====== Document extract

A federal judge has sided with the state of New Jersey, for now, saying that it can keep movie theatres closed at the same time religious services or other indoor gatherings are allowed.
U.S. District Court Judge Brian R. Martinotti denied a temporary restraining order sought by the National Association of Theatre Owners on behalf of six New Jersey movie theatre chains, but scheduled a hearing for August 4 on their request for a preliminary injunction. Arguments will be heard and briefs will be filed in the weeks leading up to the hearing.
The judge said plaintiffs “have not satisfied the stringent standard for granting this extraordinary relief,” the judge wrote in his ruling. “They had ample opportunities to file a request for a temporary restraining order after the governor’s initial executive order, subsequent modifications thereto, and the filing of this complaint. It is noteworthy that, as plaintiffs file this application, states that initially ordered the re-opening of indoor movie theaters have once again ordered their closure in response to rising COVID-19 infection numbers.”
As a follow up to their initial complaint, NATO filed a brief this week that said, “As the nation seeks to recover from a global virus outbreak that has disrupted the normal flow of daily life for most Americans, plaintiffs, movie theater owners in New Jersey, along with the state and national associations of theater owners, have worked proactively to be able to reopen movie theaters in a manner consistent with protecting the public’s health,” exhibitors wrote, noting that political leaders and health officials in 45 of 50 states had deemed their safety precautions to be adequate. “Not so in New Jersey.”

============

[Problem details] From the article on the New Jersey theater ruling, return verbatim the part that opens with the words containing "A federal judge" and closes with "gatherings are allowed.". Nothing in the rows is needed here.

====== Listed records

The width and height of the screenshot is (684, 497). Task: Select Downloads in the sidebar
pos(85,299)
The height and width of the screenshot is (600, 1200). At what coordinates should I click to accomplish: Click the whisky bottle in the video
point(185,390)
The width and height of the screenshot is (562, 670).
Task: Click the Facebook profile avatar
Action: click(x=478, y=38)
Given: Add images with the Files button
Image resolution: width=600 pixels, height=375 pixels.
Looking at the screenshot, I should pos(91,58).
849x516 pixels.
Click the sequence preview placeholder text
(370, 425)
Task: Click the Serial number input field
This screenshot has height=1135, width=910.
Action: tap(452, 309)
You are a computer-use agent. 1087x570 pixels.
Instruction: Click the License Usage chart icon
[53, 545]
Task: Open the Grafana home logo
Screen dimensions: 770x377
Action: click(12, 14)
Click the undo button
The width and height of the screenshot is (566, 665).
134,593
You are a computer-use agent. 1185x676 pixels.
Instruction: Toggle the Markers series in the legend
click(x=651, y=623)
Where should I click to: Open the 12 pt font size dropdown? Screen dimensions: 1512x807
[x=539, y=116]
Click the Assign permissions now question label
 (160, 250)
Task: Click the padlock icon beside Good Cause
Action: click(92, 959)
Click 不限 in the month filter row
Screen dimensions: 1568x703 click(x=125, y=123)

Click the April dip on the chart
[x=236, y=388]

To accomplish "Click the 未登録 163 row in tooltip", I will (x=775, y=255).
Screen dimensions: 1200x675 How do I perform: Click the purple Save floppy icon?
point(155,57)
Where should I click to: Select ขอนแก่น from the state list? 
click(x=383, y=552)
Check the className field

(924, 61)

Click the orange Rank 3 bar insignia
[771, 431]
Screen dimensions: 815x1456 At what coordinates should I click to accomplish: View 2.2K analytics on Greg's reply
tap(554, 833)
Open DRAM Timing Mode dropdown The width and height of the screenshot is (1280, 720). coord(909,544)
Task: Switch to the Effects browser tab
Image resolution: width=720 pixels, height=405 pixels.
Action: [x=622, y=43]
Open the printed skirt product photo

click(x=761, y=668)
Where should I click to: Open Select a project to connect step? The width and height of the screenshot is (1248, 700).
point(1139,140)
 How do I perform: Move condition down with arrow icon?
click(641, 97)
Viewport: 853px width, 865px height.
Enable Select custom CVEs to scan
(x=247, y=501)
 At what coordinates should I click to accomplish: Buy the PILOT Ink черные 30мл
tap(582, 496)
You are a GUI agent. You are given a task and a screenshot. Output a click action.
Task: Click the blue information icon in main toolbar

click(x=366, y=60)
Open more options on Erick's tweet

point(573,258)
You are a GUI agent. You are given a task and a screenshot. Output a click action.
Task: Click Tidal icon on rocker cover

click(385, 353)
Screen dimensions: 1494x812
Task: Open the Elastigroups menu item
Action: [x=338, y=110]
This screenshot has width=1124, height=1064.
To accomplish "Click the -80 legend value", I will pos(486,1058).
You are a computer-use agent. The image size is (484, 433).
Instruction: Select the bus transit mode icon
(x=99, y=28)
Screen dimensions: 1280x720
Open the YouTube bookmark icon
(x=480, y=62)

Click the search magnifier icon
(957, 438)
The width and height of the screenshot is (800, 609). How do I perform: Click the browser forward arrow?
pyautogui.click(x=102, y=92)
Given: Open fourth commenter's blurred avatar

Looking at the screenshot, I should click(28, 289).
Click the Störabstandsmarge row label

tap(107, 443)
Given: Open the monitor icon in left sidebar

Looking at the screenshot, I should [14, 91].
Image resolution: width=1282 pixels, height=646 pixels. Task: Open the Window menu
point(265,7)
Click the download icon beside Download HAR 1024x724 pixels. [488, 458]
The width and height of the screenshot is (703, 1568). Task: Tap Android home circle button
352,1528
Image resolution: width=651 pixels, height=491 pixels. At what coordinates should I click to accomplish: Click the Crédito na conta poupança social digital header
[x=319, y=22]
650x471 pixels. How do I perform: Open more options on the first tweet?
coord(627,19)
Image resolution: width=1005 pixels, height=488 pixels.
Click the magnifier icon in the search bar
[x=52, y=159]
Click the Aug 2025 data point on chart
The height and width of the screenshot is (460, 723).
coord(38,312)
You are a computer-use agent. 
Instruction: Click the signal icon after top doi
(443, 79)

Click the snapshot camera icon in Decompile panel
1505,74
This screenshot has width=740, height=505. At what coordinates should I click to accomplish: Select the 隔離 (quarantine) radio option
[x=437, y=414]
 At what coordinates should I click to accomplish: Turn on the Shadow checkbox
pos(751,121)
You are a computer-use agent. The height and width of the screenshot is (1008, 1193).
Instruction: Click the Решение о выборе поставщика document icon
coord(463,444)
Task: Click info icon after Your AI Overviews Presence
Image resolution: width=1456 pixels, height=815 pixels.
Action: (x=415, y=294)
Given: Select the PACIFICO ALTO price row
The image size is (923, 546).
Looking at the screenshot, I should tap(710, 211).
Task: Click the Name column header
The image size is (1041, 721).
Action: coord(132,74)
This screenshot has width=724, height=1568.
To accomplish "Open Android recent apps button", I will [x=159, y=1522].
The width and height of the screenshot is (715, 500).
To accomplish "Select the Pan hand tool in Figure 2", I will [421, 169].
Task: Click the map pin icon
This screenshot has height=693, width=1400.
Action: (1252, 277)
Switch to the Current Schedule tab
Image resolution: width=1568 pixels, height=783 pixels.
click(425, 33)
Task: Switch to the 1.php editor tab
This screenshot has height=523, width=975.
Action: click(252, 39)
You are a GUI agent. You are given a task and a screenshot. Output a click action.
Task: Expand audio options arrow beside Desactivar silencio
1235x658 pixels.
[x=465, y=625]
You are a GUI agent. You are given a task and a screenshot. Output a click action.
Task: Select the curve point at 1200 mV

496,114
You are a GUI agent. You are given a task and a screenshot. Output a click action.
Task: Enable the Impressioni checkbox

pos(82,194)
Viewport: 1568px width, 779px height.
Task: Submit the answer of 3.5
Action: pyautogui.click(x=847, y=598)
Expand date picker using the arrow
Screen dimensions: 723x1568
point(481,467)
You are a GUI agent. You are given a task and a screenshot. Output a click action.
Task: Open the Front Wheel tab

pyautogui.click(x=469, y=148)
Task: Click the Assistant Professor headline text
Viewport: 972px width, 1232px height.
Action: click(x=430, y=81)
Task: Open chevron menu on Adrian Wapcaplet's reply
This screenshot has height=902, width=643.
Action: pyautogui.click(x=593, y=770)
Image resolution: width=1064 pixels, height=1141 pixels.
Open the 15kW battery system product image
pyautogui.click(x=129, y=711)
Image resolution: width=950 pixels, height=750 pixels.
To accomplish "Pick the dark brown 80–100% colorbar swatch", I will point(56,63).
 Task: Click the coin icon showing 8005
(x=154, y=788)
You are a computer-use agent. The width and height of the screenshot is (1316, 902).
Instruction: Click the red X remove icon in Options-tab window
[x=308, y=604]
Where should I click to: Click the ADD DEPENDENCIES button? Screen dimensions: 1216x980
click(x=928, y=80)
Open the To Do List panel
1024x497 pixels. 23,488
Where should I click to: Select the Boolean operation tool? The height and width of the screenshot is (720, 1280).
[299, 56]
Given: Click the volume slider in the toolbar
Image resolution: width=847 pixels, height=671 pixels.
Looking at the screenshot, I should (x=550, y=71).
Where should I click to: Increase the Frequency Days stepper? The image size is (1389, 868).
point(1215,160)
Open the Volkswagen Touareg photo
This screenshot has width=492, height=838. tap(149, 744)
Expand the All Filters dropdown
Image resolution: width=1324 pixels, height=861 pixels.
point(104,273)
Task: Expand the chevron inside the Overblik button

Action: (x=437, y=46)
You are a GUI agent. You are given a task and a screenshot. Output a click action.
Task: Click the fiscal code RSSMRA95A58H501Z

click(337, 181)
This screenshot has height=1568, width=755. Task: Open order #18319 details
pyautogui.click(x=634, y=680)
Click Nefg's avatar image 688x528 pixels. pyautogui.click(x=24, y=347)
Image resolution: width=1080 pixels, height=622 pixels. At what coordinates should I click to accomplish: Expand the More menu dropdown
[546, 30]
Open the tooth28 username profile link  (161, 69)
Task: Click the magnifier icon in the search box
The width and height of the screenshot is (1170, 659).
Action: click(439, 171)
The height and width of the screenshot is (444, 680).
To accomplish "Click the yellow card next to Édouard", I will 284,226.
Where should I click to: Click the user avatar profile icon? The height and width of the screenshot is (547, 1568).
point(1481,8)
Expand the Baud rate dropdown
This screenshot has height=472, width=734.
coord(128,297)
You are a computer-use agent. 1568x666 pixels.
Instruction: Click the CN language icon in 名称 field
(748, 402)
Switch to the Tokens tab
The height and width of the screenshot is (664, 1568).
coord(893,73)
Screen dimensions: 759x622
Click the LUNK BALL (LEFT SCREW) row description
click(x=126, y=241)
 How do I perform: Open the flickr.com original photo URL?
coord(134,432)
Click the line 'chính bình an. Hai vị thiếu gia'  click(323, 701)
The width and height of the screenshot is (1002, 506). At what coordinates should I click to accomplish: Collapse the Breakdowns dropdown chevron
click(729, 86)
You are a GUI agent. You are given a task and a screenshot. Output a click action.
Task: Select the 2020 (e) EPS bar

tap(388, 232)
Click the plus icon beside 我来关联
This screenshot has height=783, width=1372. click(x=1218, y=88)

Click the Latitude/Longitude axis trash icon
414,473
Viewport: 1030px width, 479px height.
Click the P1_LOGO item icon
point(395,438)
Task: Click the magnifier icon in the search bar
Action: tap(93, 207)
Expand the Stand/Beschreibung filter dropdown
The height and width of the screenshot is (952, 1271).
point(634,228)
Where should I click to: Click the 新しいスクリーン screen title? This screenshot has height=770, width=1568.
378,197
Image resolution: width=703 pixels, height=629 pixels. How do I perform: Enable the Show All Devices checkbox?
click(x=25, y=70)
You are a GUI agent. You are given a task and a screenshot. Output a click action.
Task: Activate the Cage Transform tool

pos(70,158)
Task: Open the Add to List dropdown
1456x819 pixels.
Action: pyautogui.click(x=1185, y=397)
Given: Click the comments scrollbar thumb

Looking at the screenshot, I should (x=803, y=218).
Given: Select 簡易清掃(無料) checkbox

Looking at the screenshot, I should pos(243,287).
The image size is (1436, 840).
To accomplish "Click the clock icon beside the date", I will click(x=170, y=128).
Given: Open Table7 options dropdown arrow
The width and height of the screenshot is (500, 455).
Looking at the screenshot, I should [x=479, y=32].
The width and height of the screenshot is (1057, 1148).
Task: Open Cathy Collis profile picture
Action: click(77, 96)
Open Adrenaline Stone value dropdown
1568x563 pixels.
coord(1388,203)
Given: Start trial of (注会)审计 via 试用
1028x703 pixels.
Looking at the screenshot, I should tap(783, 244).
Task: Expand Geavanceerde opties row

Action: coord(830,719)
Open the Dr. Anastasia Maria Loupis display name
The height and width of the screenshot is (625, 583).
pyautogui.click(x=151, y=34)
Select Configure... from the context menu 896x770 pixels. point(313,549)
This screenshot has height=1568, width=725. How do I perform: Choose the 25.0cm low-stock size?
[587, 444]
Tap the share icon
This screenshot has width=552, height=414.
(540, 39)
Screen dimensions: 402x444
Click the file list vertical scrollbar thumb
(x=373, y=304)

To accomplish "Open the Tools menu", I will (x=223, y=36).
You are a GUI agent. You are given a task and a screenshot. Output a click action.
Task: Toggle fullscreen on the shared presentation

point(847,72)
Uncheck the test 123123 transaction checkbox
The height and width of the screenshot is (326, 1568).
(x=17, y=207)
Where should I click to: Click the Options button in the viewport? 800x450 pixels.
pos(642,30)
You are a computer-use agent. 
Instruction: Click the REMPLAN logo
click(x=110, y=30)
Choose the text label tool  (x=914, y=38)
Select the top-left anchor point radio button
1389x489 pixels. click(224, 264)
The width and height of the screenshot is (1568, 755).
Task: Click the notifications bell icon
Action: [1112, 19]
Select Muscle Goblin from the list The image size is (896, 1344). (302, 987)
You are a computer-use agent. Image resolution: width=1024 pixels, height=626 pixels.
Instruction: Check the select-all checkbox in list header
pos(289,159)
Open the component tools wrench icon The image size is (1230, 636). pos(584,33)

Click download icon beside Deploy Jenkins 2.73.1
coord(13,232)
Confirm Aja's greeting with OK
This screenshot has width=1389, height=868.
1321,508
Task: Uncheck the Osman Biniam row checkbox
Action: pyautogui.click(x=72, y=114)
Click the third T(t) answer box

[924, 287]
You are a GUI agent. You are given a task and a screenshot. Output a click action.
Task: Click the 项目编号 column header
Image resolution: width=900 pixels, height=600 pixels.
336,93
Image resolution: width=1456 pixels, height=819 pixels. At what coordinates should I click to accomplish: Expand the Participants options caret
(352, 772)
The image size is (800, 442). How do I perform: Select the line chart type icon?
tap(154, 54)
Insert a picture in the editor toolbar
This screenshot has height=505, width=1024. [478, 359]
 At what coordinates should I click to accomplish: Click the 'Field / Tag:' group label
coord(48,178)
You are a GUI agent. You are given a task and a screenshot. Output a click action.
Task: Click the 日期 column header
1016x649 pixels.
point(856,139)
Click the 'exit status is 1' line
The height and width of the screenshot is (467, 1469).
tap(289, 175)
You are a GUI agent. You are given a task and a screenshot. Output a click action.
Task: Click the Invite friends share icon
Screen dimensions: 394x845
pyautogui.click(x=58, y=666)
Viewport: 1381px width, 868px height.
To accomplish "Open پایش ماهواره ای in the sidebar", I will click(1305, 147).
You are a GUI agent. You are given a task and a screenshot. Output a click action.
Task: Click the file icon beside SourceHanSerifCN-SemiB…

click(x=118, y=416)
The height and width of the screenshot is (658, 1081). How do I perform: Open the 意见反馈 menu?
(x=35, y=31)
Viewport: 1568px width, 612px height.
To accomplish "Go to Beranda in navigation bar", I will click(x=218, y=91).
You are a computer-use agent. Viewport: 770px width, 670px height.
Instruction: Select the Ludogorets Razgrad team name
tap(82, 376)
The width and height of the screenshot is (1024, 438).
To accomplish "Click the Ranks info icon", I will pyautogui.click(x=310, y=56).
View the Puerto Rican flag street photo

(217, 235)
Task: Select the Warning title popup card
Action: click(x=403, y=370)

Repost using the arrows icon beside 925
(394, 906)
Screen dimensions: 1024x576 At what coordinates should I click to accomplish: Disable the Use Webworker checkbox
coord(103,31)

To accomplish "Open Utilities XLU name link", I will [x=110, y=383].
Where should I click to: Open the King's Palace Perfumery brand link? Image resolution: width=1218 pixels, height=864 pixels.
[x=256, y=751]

============

[Solution for this problem]
A federal judge has sided with the state of New Jersey, for now, saying that it can keep movie theatres closed at the same time religious services or other indoor gatherings are allowed.